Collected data
-.-.-

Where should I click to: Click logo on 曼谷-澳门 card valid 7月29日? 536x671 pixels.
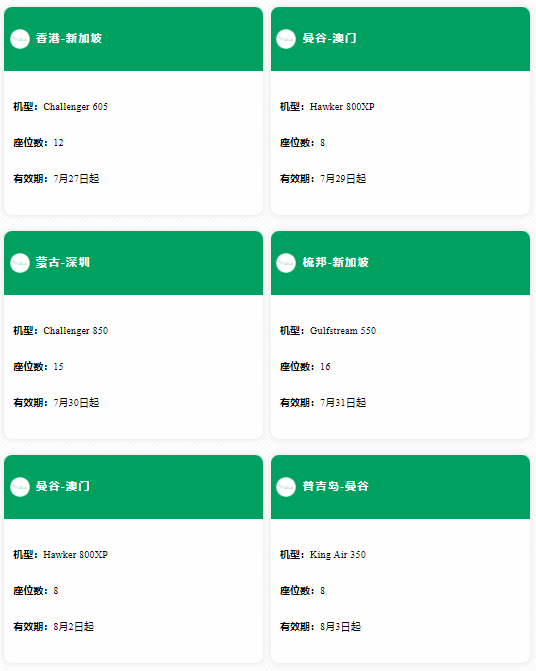[286, 39]
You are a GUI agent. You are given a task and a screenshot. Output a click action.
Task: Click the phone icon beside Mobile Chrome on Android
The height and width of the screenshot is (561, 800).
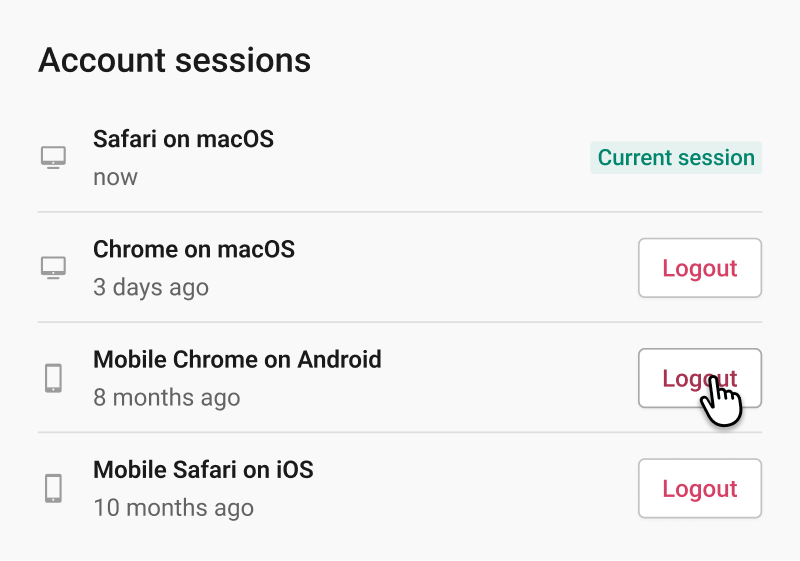tap(54, 378)
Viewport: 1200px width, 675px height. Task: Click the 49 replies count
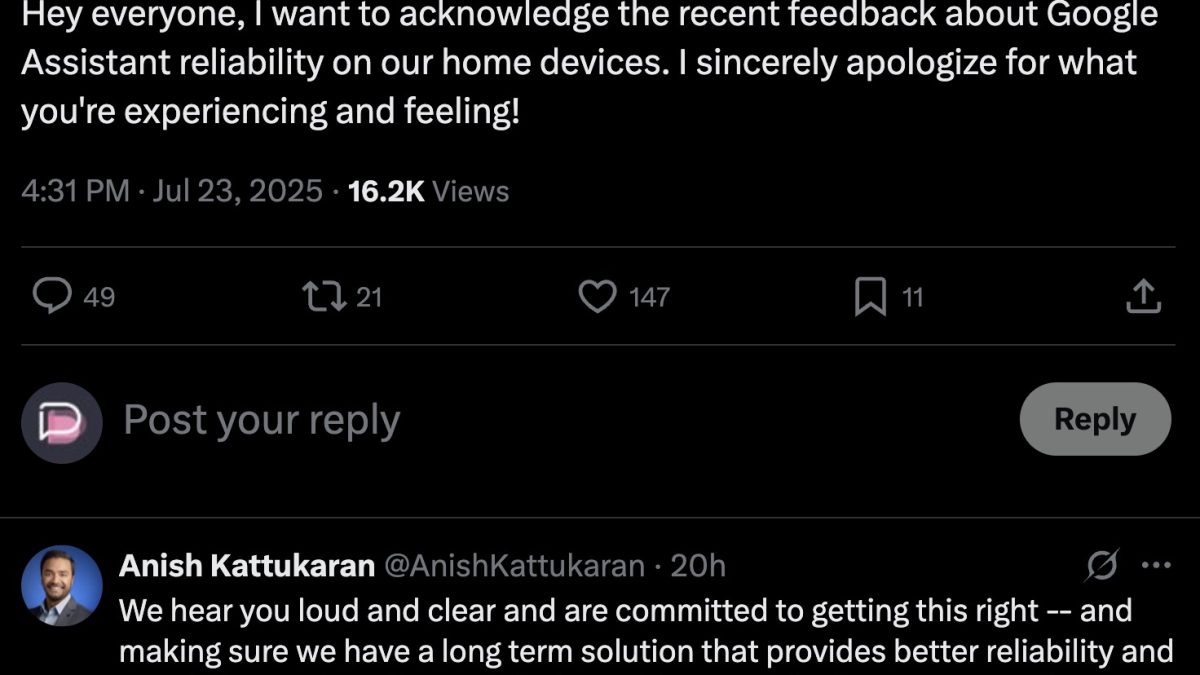pos(98,297)
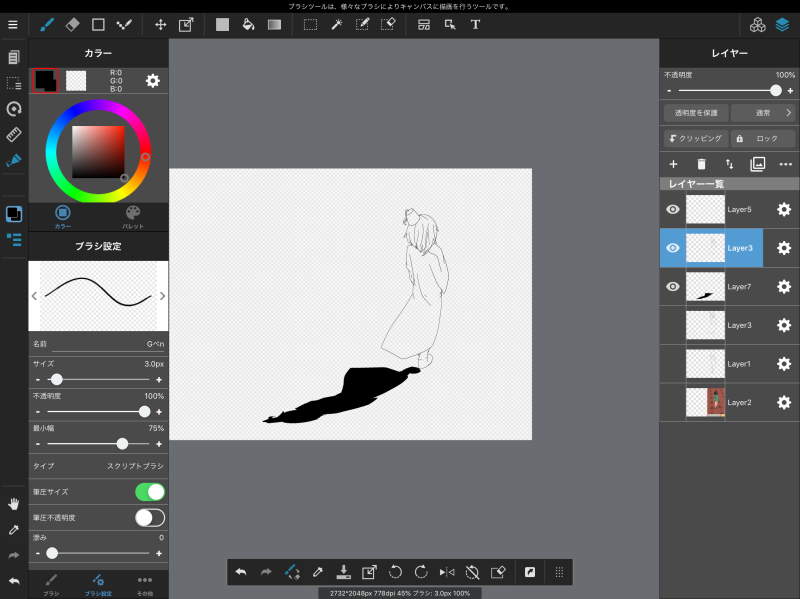Enable 筆圧不透明度 pressure opacity switch
800x599 pixels.
point(149,518)
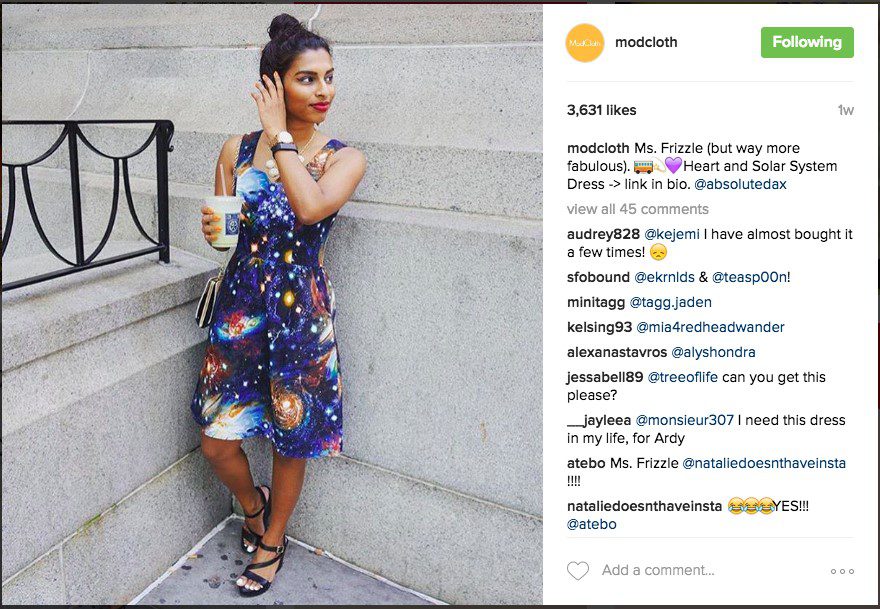Open the @mia4redheadwander mention
The height and width of the screenshot is (609, 880).
[710, 327]
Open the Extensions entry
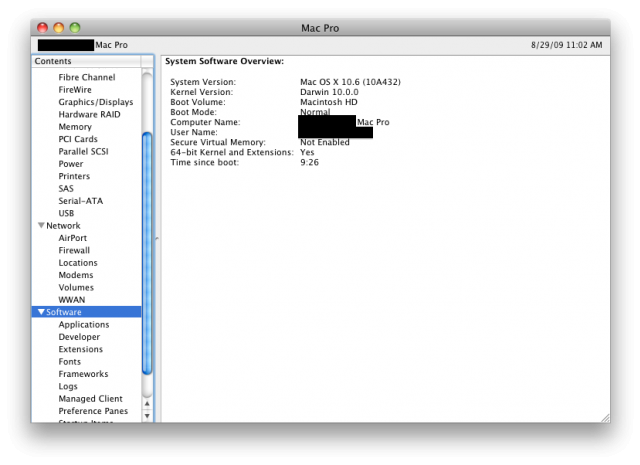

-.-.-

Nothing but an exact copy of the data, without pictures, should be returned.

Where should I click to: Click logo on 曼谷-澳门 card valid 7月29日? 536x671 pixels.
[286, 39]
You are a GUI agent. You are given a task and a screenshot. Output a click action.
Task: Click the phone icon beside Mobile Chrome on Android
The height and width of the screenshot is (561, 800).
tap(54, 378)
Viewport: 1200px width, 675px height. Task: Click the 49 replies count
pos(98,297)
Enable 筆圧不透明度 pressure opacity switch
800x599 pixels.
point(149,518)
Open the @mia4redheadwander mention
The height and width of the screenshot is (609, 880).
[710, 327]
Open the Extensions entry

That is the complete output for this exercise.